Allogeneic transplant can be curative for patients with lymphoma and is often effective in difficult situations where other treatments have failed. Unfortunately very few of us have suitable sibling donors and in a multi-ethnic society such as the US, finding HLA-identical donors in the transplant registry can also represent a challenge. Several studies presented at the Annual Society of Hematology meeting offer evidence of rapid progress and increased success in the field of mismatched transplantation. Dr. Symons from John’s Hopkins used mismatched related donors ( also called haplo-identical donors i.e relatives who are partially HLA-identical) and with a novel chemotherapy regimen and GVHD prophylaxis reported a low risk for graft vs host disease and excellent outcomes in patients with very high risk disease. Using similar technology even better results were reported by Dr. Bashey from Atlanta. He reported that the outcomes of such haplo-transplant were similar to those of transplants from HLA-identical siblings. We used a slightly different approach and combined a haplo-identical transplant with an umbilical cord blood graft. In this procedure, the umbilical cord blood graft tends to assure long term hematopoiesis and may provide a more robust immune system with very little chronic graft vs host disease. We presented data on 51 patients with hematologic malignancies and the group from NIH used a similar approach to treat 10 pts with aplastic anemia. Both groups showed excellent rates of recovery and a high percentage of patients achieving prolonged remissions. Dr. van Rood showed that the choice of umbilical cord graft may minimize the risk for disease recurrence. It is too early to know which of these approaches, haplo or haplo-cord transplantation will ultimately become widely accepted, but the field is moving rapidly and options for patients who lack a sibling donor are rapidly improving.
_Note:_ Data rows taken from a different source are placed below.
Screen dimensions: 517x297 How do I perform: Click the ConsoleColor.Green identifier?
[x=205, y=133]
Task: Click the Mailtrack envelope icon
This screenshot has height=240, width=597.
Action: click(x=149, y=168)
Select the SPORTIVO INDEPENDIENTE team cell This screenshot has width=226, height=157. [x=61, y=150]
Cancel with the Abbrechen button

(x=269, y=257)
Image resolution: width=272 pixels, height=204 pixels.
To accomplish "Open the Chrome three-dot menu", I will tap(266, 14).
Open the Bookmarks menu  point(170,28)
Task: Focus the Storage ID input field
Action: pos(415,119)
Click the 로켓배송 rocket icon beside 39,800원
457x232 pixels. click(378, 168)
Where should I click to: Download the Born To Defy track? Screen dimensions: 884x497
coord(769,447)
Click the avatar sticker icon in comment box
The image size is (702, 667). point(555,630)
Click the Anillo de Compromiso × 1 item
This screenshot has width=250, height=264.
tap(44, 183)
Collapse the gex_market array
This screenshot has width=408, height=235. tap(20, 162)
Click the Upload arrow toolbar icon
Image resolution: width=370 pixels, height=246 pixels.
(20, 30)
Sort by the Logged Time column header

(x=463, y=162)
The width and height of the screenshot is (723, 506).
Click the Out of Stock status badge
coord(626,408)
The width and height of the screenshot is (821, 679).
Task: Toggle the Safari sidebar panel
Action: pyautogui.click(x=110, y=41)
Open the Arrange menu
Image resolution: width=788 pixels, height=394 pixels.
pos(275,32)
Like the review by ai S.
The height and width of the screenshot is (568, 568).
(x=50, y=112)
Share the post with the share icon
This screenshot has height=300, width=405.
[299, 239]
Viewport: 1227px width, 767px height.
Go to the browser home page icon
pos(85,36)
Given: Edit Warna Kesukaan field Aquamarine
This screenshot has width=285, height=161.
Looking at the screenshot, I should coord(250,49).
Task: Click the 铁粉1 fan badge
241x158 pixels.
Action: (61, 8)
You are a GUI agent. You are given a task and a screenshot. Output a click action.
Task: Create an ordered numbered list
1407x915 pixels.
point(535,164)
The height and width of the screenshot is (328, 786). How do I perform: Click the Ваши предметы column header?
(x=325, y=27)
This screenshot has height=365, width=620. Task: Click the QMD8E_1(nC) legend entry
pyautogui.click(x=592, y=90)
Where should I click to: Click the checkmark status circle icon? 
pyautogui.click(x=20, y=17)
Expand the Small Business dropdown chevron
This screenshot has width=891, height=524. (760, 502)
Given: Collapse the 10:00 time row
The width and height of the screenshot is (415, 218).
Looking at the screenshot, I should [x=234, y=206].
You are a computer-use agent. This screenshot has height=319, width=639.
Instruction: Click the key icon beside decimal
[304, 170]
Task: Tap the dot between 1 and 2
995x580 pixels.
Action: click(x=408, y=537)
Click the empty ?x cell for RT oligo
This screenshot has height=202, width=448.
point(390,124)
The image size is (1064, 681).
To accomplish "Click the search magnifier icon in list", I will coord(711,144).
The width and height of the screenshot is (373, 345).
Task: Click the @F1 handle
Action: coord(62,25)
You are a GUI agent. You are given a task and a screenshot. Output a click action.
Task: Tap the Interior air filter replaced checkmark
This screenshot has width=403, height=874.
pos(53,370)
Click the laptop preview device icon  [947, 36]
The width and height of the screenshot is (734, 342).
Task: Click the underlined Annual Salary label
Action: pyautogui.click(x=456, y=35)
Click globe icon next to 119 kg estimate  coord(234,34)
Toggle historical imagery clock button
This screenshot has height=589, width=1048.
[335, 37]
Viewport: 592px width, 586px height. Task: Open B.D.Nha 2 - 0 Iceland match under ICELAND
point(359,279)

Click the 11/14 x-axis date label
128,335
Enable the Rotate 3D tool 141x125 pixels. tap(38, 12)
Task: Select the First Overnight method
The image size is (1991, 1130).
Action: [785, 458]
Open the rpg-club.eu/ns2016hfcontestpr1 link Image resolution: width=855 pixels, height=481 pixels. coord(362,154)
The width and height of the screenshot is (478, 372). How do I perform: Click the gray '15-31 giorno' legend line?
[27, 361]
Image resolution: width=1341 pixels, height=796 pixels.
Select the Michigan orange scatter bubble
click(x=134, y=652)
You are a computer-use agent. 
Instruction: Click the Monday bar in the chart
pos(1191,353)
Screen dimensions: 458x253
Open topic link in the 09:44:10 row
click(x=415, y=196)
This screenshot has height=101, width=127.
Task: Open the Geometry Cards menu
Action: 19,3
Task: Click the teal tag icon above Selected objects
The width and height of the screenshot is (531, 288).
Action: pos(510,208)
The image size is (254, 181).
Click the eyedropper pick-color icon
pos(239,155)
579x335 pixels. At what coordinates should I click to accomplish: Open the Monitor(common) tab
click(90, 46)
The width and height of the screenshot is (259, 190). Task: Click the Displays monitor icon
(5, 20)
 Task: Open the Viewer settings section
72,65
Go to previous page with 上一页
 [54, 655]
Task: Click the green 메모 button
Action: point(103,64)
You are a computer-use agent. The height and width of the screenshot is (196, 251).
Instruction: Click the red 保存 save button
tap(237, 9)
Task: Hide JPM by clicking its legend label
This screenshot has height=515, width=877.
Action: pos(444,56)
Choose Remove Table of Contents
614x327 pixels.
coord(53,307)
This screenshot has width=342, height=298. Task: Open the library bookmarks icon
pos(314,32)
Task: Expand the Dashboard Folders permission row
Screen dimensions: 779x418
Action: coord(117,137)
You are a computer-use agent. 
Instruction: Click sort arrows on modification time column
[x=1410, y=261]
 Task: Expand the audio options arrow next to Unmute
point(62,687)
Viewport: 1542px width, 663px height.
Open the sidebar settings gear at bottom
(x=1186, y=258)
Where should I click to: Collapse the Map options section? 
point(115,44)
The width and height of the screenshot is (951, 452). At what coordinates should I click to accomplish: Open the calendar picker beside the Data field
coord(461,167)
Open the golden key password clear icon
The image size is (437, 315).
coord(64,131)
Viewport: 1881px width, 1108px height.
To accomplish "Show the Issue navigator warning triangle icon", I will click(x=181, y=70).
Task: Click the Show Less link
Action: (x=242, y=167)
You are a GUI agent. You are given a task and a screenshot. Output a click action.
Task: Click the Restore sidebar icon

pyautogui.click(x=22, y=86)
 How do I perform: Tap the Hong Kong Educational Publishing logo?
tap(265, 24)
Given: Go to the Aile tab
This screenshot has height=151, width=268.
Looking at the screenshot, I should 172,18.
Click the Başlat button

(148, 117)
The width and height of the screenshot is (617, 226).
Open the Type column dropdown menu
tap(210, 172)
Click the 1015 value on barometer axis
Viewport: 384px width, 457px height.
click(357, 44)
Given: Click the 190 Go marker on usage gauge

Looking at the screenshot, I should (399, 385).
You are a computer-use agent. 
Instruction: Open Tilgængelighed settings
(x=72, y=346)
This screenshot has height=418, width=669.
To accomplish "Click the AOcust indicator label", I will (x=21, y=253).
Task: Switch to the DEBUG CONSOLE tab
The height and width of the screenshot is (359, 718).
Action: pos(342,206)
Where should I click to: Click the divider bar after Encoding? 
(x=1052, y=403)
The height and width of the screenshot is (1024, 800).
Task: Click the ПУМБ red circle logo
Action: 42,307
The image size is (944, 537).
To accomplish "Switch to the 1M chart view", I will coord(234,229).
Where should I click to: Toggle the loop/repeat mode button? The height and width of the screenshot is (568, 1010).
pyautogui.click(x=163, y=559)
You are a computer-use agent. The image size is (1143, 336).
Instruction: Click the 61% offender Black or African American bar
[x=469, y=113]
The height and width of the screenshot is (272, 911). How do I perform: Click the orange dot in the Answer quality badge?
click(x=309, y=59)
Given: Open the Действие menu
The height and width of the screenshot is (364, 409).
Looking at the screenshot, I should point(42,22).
Allogeneic transplantation for Hodgkin’s lymphoma
Though most patients with Hodgkin’s Lymphoma (HL) are cured with their initial treatment, a small percentage of them fail to achieve remission or relapse after initial treatment. Such patients usually receive a salvage chemotherapy regimen followed by autologous stem cell transplantation. However, only half of those undergoing autologous transplant are cured, and that percentage is even lower for those with incomplete responses to salvage. Using an innovative approach, Peggs et al used the PET response to decide whether or not to assign patients to allogeneic or autologous transplant. Those with a complete response to salvage (PET negative) underwent autologous transplant and over 85% were cured. Those with a partial response as shown by PET scan, underwent an allogeneic transplant using a related or unrelated donor. The results in this very high risk group were excellent with 84% achieving a durable remission. Because allo transplant was introduced earlier in the course of the disease, it was also better tolerated and treatment related morbidity and mortality were minimal. This type of results indicate that allogeneic transplantation is much safer and more effective when applied earlier in the course of the disease and that it can be effective in case of lymphoma when autologous transplant is unlikely to be effective.